[Stored records]
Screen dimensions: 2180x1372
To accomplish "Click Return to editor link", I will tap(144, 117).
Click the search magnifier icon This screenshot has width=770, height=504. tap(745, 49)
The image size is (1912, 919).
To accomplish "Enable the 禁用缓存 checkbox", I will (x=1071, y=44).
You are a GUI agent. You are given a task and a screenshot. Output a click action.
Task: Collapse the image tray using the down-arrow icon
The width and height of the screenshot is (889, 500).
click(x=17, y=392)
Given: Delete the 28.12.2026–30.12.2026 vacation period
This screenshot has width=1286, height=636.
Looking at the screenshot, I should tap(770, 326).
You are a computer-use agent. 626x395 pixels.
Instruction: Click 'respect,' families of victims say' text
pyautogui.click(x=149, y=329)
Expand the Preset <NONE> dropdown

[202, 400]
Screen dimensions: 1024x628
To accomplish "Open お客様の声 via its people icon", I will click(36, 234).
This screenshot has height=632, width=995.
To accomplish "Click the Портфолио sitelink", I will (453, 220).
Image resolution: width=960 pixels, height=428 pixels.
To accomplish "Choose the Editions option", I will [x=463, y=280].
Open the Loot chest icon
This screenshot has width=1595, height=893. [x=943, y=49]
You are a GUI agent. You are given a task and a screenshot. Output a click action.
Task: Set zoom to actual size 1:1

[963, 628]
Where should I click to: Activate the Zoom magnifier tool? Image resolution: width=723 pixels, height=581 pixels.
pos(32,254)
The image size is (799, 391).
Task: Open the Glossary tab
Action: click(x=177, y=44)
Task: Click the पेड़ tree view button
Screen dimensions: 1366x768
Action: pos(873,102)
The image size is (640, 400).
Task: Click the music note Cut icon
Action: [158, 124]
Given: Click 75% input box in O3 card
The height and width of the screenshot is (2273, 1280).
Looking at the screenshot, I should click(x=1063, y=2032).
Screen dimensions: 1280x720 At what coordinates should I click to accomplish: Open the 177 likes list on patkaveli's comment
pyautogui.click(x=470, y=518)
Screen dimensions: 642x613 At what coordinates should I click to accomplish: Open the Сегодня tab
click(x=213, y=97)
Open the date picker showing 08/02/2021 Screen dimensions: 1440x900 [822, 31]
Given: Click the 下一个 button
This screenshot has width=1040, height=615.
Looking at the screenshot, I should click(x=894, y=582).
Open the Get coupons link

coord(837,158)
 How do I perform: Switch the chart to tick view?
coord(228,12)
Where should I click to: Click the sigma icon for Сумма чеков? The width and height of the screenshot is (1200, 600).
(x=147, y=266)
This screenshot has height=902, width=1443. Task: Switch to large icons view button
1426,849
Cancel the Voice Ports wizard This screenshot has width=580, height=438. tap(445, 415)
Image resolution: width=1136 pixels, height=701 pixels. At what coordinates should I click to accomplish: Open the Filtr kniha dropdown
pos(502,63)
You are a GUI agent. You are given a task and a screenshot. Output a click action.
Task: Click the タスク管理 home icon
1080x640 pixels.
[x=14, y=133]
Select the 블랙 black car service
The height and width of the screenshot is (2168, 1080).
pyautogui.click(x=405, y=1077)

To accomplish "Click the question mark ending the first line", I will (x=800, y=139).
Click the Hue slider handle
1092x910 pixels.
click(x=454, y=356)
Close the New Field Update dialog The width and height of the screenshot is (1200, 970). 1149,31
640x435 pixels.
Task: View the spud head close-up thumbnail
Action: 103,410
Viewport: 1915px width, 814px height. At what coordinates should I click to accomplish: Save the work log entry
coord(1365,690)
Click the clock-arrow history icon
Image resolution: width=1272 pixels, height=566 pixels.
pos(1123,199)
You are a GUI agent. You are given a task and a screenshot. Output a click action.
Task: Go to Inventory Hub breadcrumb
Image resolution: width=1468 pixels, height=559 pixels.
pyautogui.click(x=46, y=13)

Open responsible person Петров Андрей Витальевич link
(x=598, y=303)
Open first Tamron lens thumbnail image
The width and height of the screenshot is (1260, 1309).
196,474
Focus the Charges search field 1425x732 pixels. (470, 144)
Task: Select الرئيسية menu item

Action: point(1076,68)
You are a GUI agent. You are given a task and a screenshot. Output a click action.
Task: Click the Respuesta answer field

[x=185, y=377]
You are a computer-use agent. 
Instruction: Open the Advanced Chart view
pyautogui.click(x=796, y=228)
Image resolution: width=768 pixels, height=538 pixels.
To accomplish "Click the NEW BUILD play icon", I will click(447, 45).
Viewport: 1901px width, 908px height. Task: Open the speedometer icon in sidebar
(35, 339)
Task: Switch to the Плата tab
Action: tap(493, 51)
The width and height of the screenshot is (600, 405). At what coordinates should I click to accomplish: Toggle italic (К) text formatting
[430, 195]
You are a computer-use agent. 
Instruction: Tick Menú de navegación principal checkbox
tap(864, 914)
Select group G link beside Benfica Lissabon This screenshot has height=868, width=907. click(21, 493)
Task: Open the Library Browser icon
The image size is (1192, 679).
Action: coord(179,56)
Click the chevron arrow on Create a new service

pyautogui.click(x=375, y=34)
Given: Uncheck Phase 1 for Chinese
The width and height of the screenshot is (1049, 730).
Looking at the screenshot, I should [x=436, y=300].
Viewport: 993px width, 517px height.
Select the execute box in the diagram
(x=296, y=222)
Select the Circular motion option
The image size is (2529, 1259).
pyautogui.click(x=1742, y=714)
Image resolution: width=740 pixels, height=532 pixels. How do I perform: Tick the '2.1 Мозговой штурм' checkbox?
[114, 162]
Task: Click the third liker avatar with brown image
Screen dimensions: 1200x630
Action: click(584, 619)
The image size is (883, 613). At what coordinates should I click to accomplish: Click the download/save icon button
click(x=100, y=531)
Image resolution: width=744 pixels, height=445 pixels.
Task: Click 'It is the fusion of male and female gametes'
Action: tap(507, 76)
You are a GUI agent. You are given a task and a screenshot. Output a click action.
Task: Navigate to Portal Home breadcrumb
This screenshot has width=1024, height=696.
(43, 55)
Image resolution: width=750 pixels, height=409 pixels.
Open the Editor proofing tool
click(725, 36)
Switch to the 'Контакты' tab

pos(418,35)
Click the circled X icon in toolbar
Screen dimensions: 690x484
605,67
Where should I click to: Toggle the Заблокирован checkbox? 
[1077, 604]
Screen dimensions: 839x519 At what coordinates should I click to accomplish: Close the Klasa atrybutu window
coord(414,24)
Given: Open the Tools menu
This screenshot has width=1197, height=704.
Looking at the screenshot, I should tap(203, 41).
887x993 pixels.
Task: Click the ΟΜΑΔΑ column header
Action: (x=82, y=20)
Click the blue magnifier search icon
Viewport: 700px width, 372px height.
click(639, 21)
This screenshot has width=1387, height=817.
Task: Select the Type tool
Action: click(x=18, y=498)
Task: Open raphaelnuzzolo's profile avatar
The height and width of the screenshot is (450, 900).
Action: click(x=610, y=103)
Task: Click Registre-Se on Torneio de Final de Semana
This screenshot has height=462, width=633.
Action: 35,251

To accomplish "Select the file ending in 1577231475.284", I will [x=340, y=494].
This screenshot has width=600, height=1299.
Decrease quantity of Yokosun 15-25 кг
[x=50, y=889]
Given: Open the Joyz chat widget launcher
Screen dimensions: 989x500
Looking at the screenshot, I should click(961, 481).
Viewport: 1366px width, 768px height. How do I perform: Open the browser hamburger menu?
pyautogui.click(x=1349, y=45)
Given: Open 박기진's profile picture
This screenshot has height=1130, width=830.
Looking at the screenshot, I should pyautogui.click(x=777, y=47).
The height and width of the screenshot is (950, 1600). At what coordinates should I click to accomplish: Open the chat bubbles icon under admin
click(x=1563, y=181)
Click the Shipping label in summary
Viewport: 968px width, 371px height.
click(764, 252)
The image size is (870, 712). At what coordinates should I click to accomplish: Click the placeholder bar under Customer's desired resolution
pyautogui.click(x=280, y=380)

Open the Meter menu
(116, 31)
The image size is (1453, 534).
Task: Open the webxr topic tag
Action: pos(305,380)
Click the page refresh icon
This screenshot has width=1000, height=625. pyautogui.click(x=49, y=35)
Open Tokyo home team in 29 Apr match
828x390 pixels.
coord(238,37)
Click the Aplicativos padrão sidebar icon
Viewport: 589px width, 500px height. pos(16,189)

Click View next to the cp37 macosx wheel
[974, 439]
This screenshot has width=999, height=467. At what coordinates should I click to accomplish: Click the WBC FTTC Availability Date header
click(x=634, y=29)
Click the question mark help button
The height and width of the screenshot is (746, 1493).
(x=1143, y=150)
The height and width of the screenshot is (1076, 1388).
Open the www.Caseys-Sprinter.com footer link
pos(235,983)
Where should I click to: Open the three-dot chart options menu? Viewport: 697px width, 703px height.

What is expected:
Some lines above hold the word "will". Copy all of them.

Reply to the exercise:
To accomplish "Click Return to editor link", I will tap(144, 117).
To accomplish "Enable the 禁用缓存 checkbox", I will (x=1071, y=44).
To accomplish "Open お客様の声 via its people icon", I will click(36, 234).
To accomplish "Click the Портфолио sitelink", I will (453, 220).
To accomplish "Choose the Editions option", I will [x=463, y=280].
To accomplish "Click the question mark ending the first line", I will (x=800, y=139).
To accomplish "Click the NEW BUILD play icon", I will click(447, 45).
To accomplish "Select the file ending in 1577231475.284", I will [x=340, y=494].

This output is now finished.